There was laughter, tears, laughter and more laughter as Butler's friends, family members and his former college roommate-turned-pastor Neil McClendon celebrated the life of a man who impacted the lives of far too many to imagine.
“Joey wasn't a thoroughbred, he was a plow horse,” said the fiery McClendon, who regaled the audience with tales of young Joey Butler and the way he developed his love of Christ and helping those in need.
McClendon talked about how Butler would keep plowing, so he could meet and help as many people as possible.
The standing-room-only crowd, which included the Blue Springs High School football team and coaching staff, was a living, breathing testimony to Butler's devotion.
Butler, who was the co-founder of Gatehouse Church in Blue Springs along with Scott Sterling, was the inspirational leader of the Wildcats, who are two possible wins away from a second-consecutive Class 6 state championship.

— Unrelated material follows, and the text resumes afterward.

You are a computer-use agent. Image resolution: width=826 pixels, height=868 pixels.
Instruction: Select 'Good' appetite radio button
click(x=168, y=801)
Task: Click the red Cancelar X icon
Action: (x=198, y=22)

Butler would mentor the team on Thursday nights and was always a presence on the Blue Springs sidelines.
“The last time we met with Joey on his Message Thursday was this past Thursday,” said Matt Marble, a Wildcat assistant coach who is a member of Gateway. “We went to his Hospice House, and he was kind of asleep when we got there and he woke up and said, 'It's like POOF! and you guys are here,” Marble said, as the audience chuckled.
“One of the last things he said to the team was, ‘Guys, never forget that God loves you.'”
Marble paused for a moment and added, “Then he said, 'Go spread 'em.' He was talking about our Lee's Summit opponent last Friday (a Tiger team the Wildcats did indeed spread, 63-21). I know we have some folks here from the Lee's Summit School District, and my apologies, but there was no way we were going to lose that game.”
That was the type of impact Butler had on athletes – and those who were hanging on by a thread.
The featured speaker was a Gatehouse member named Doug, who said, “I was a dope fiend.”
He talked about the important role Butler and his family played in his life, and how he is now a responsible member of the community thanks to the giving hand of the popular pastor.
Butler's sons and daughter each spoke in one of the most emotion-packed moments of the night, and the service ended with the honorary pallbearers leading the crowd out of the auditorium to the wild ringing of cowbells – a favorite of Butler's, who would often punctuate his sermons with the ringing of the bells.
“Cancer did not take Joey,” said his longtime friend and co-pastor Sterling. “God did.”